Vanity Fair – Letters From Hollywood Gives New Life to Vintage Scandal and Gossip

Letters From Hollywood Gives New Life to Vintage Scandal and Gossip

Collaborators Rocky Lang and Barbara Hall—and contributor Eva Marie Saint—preview their new book, featuring missives about everything from James Bond (“New York did not care for [Sean] Connery”) to Marlene Dietrich and Ernest Hemingway’s unconsummated love.

BY DONALD LIEBENSON
SEPTEMBER 10, 2019

Ernest Hemingway and Marlene Dietrich in 1938. ABOVE, FROM BETTMANN/GETTY IMAGES.

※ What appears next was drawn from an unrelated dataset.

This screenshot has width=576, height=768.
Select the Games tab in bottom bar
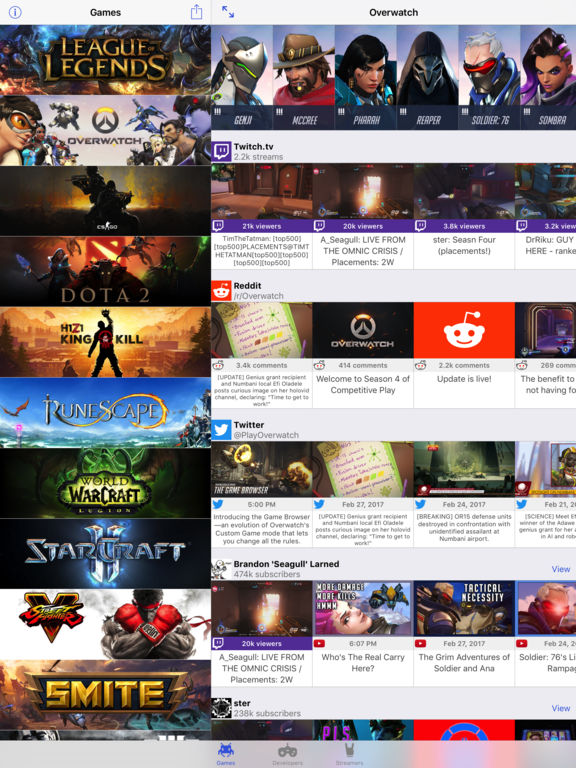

Before Gyl Roland, daughter of actor Gilbert Roland, gave Rocky Lang permission to print a passionate letter her father wrote to silent-screen siren Clara Bow, she wanted something in return. Lang—who went to great lengths to secure the rights to dozens of vintage missives for his coffee-table book, Letters from Hollywood—is himself a Hollywood scion: His father was Jennings Lang, an agent celebrated for his A-list clients, but infamous for a scandalous affair that found him on the wrong end of a jealous husband’s gun.

In short: In 1951, Jennings was having an affair with actor Joan Bennett—the wife of producer Walter Wanger, and Gyl Roland’s aunt. When Wanger learned this, he retaliated in spectacular fashion—by allegedly shooting Jennings in the balls.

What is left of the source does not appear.